Dans un rapport récent de l'Institut Montaigne, nous avons proposé des pistes de réformes autour de quelques idées simples. D'abord la séparation des missions "régaliennes" de l'État de ses fonctions gestionnaires. L'État gère trop et ne pense pas assez. Embolisé par une production pléthorique de circulaires, il oublie de réfléchir à l'avenir à moyen et long terme. Si, de temps en temps, il confie à un collège de sages le soin d'esquisser les éléments d'une "stratégie nationale santé", on peine à en retrouver les conclusions dans la surabondante production législative et réglementaire…

Cela suppose, c'est le deuxième point, de confier la gestion du système à un opérateur indépendant unique, agissant dans un cadre défini par la loi et chargé de définir contractuellement avec l'ensemble des professionnels de santé les conditions de leur activité. On a du mal à comprendre la bicéphalité de notre système actuel. L'État exerce en direct la tutelle de l'hôpital alors que les professionnels libéraux sont conventionnés par l'Assurance-maladie. Imagine-t-on au Royaume-Uni un NHS-ville et un NHS-hôpital indépendants' On a du mal à comprendre en outre la multiplicité des régimes et des caisses alors qu'au final, prestations et contributions sont largement identiques.

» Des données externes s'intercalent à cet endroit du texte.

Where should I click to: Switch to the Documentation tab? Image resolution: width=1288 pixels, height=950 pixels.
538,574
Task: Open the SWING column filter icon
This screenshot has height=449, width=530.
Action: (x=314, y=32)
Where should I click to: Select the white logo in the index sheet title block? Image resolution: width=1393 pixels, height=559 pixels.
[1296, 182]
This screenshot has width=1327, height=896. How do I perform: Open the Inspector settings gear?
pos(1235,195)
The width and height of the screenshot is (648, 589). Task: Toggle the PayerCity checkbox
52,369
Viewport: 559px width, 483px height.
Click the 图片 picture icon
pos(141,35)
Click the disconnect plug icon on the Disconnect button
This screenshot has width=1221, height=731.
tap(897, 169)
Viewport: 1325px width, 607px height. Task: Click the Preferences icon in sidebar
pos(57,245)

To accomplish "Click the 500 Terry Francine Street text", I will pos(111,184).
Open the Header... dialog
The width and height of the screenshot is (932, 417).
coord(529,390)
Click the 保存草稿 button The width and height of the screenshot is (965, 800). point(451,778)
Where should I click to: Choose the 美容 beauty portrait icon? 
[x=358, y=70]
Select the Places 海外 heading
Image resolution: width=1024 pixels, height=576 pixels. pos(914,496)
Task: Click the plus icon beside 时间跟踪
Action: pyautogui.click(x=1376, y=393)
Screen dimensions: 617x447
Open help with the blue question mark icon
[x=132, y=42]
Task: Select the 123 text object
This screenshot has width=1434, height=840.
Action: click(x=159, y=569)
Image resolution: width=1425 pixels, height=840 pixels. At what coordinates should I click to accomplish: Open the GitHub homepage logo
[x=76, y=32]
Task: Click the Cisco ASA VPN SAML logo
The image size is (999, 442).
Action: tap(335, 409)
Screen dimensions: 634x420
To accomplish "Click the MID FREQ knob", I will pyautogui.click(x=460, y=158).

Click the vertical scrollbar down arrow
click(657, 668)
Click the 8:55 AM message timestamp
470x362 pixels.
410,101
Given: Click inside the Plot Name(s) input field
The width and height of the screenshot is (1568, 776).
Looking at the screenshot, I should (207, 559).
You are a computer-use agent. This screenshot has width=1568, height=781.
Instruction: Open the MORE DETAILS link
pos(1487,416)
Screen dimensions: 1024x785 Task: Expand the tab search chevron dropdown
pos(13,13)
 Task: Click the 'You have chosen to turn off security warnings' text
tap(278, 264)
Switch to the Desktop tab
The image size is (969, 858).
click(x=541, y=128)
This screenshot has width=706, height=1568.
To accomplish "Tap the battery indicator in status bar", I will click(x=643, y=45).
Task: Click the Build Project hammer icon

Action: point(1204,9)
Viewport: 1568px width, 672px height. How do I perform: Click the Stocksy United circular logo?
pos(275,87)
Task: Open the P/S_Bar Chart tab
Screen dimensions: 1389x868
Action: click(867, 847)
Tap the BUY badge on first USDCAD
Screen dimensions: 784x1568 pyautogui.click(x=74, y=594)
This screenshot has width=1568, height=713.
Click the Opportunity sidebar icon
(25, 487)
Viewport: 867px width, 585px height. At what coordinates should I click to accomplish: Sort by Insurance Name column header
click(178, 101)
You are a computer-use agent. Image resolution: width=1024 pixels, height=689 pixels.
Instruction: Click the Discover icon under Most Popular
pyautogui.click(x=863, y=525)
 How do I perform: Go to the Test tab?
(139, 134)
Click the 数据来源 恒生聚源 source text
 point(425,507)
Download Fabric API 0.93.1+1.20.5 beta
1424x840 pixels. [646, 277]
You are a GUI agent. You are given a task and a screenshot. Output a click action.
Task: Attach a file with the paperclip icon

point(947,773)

Promouvoir une autonomie plus poussée des hôpitaux publics

Cela suppose, et c'est le troisième point, de promouvoir une autonomie plus poussée des hôpitaux publics, en créant au besoin un statut nouveau d'établissement de santé public autonome opérant dans le cadre d'un cahier des charges précis. L'autonomie de gestion est un gage de responsabilité et d'efficience. Ce type de réformes, sous une apparence technique, bouleverserait des positions acquises et leur adoption exige un engagement politique fort. Puisse le débat qui s'ouvre y contribuer. L'enjeu est de donner tort au pessimisme de nos compatriotes.